Vegetables, fruits, grains, seeds, and nuts are true whole foods, ready-made packages of balanced nutrition. Even animal foods, when consumed in their entirety, can be considered “whole.” In traditional cultures, people utilized the entire animal — including organs, bones, blood, and fat — rather than just the muscle meat. In contrast, modern diets favor only select parts, leaving behind many of the minerals, enzymes, and fat-soluble nutrients that help the body process and balance those foods
When Food Loses Its Nature
Processed and refined foods are “phony” foods — stripped of their living essence. They may fill you up, but they don’t truly nourish. These foods are foreign to the body, even if you’ve eaten them for years. Every time you eat something unnatural, your body has to adapt its physiology to handle the impostor. Over time, that constant adaptation drains vitality and contributes to disease and discomfort.
Research confirms this. Diets high in ultra-processed foods are now linked to higher rates of heart disease, metabolic syndrome, depression, and premature death (Monteiro et al., Public Health Nutrition, 2019; Hall et al., Cell Metabolism, 2019). The more food is altered from its original state, the more it disturbs the body’s natural regulatory systems.

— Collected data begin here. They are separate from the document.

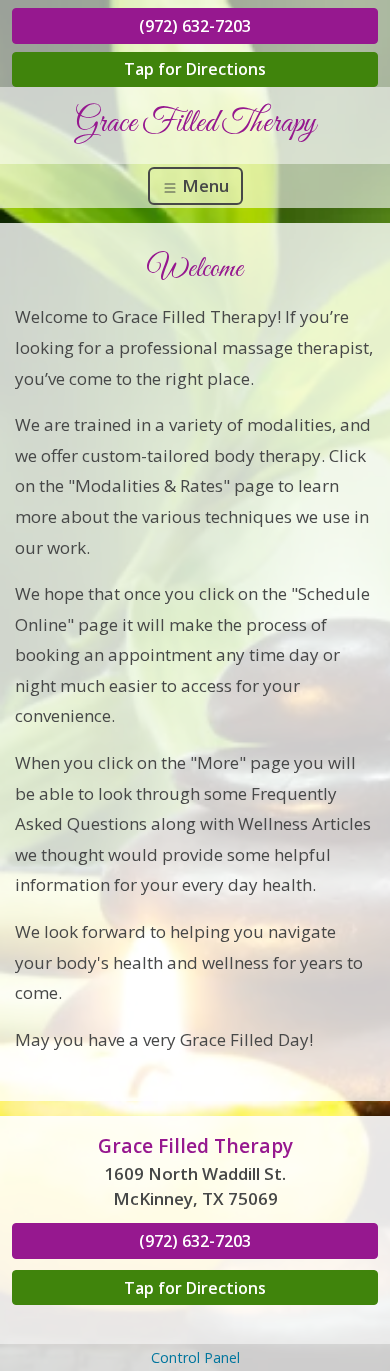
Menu (203, 185)
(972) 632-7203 (195, 26)
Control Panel (195, 1357)
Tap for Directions (195, 69)
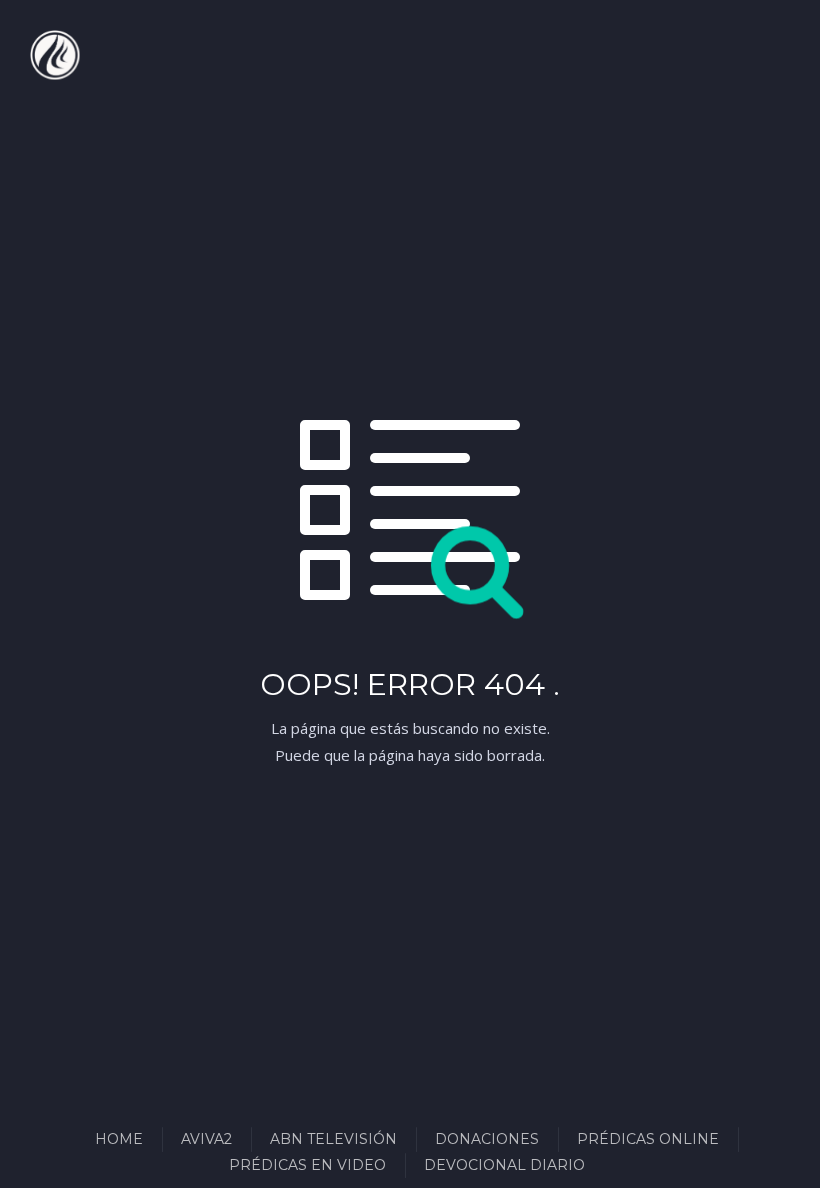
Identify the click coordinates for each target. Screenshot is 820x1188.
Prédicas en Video (307, 1165)
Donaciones (487, 1139)
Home (119, 1139)
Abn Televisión (333, 1139)
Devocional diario (504, 1165)
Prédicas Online (648, 1139)
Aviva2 (206, 1139)
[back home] (55, 55)
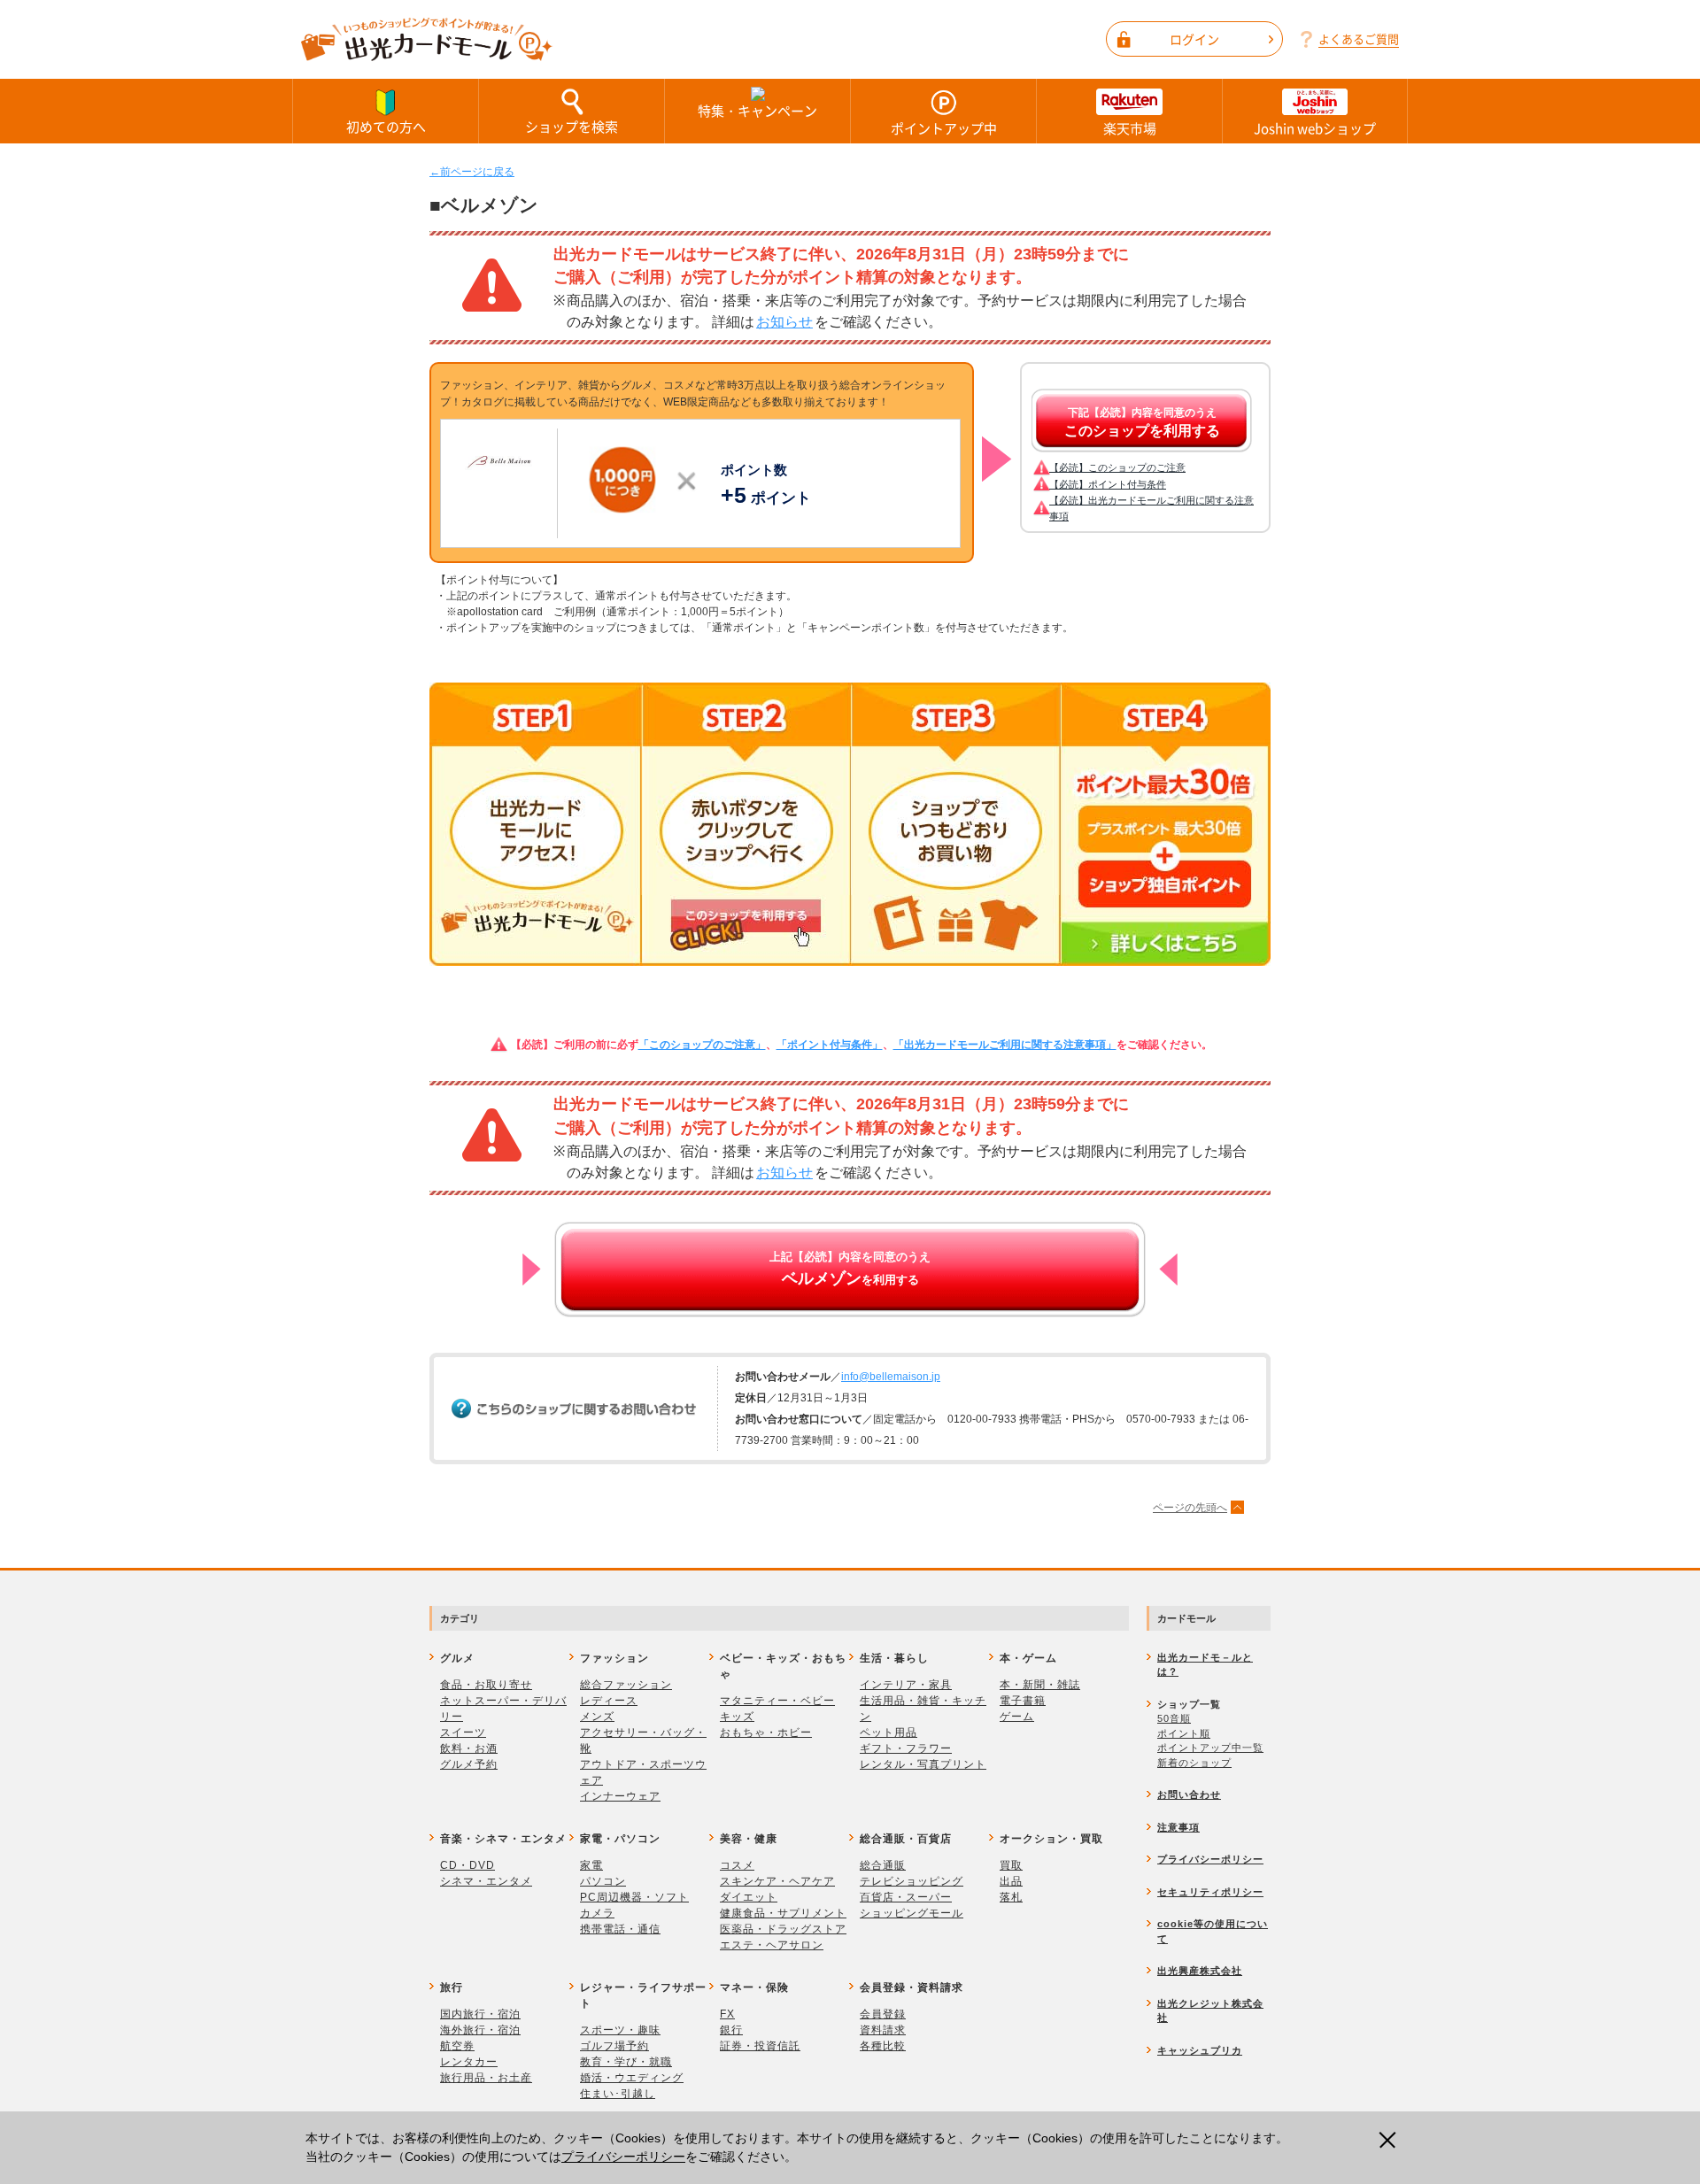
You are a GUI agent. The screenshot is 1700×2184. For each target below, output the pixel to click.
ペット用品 (888, 1732)
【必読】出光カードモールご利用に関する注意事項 (1151, 508)
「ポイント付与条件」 (830, 1044)
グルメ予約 (469, 1764)
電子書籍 (1023, 1700)
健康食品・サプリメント (783, 1913)
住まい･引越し (617, 2094)
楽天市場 (1129, 128)
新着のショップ (1194, 1762)
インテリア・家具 (906, 1685)
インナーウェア (620, 1796)
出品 (1011, 1881)
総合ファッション (626, 1685)
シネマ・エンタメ (486, 1881)
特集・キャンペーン (757, 110)
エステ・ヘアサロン (771, 1945)
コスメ (737, 1865)
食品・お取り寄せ (486, 1685)
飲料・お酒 (469, 1748)
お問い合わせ (1189, 1794)
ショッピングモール (911, 1913)
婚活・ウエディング (632, 2078)
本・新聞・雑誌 (1040, 1685)
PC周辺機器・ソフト (634, 1897)
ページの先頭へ (1190, 1507)
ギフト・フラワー (906, 1748)
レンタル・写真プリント (923, 1764)
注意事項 (1178, 1827)
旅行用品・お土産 (486, 2078)
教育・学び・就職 (626, 2062)
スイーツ (463, 1732)
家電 (591, 1865)
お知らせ (784, 321)
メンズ (597, 1716)
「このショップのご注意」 (702, 1044)
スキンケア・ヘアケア (777, 1881)
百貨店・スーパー (906, 1897)
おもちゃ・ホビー (766, 1732)
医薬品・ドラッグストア (783, 1929)
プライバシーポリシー (623, 2156)
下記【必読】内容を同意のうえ (1142, 422)
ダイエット (748, 1897)
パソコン (603, 1881)
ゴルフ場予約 (614, 2046)
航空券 (457, 2046)
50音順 (1174, 1718)
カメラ (597, 1913)
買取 (1011, 1865)
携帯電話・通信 (620, 1929)
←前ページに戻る (471, 172)
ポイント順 (1183, 1733)
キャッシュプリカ (1199, 2050)
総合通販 (883, 1865)
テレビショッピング (911, 1881)
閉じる (1392, 2139)
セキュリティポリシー (1210, 1892)
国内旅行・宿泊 (480, 2014)
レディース (609, 1700)
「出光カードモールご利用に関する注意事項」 (1005, 1044)
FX (727, 2014)
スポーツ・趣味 (620, 2030)
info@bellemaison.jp (890, 1376)
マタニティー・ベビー (777, 1700)
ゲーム (1017, 1716)
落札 (1011, 1897)
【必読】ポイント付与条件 (1107, 484)
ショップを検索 (571, 126)
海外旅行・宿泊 (480, 2030)
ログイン (1194, 39)
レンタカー (469, 2062)
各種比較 (883, 2046)
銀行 (731, 2030)
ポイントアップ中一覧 (1210, 1747)
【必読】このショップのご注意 (1117, 467)
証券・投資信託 (760, 2046)
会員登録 (883, 2014)
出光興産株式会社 (1199, 1970)
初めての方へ (386, 126)
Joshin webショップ (1315, 128)
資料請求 (883, 2030)
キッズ (737, 1716)
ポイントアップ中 (944, 128)
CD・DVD (467, 1865)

The Problem with “Phony” Foods
Take margarine, for example — one of the most common and long-standing processed foods. Although it’s made from vegetable oils, these oils are chemically altered through hydrogenation, a process that changes their structure and creates trans fats. Decades of research have shown that trans fats increase inflammation, raise LDL (“bad”) cholesterol, and contribute to the development of heart disease (Mozaffarian et al., New England Journal of Medicine, 2006). Even “trans-fat-free” margarines often contain highly refined seed oils that are easily oxidized, placing stress on your cells.
How the Body Compensates
Your body can adapt to many unnatural situations — but not without cost. Think of wearing one shoe with a slightly higher heel than the other. At first, you might not notice much. But over time, your knees, hips, and back begin to ache as your body strains to maintain balance. The original cause isn’t obvious, but the discomfort is real.
Processed foods act the same way. You might not immediately connect fatigue, bloating, or joint stiffness to your diet, but the connection is direct. Every adaptation your body makes to accommodate phony food moves you a step away from your natural state of health.
The Hidden Cost of Processed Foods
Some additives, like refined salt and artificial flavorings, provide no nutrition and simply overwork your system. Others — such as soft drinks, processed meats, and refined carbohydrates — are particularly harmful. They provide calories without living enzymes, deplete your alkaline mineral reserves, and overstimulate your nervous system. In the long run, this imbalance makes it harder for the body to heal, detoxify, and restore its natural equilibrium.
A 2023 review in The BMJ reported that people who consume the most ultra-processed foods have a 50% higher risk of cardiovascular disease and a 20% higher risk of death from any cause compared to those who eat the least. The takeaway is clear: our bodies were never designed to run on industrial food.
Return to WholenessYour body’s ability to adapt is a remarkable survival mechanism — but it’s not meant to be used three times a day. True nourishment comes from foods that work with your physiology, not against it. Whole foods deliver the raw materials your body needs to generate energy, repair tissues, and maintain balance.
When you return to eating as nature intended — foods that are fresh, whole, and alive — your body no longer needs to fight for equilibrium. It can return to its natural state of vitality, healing, and strength.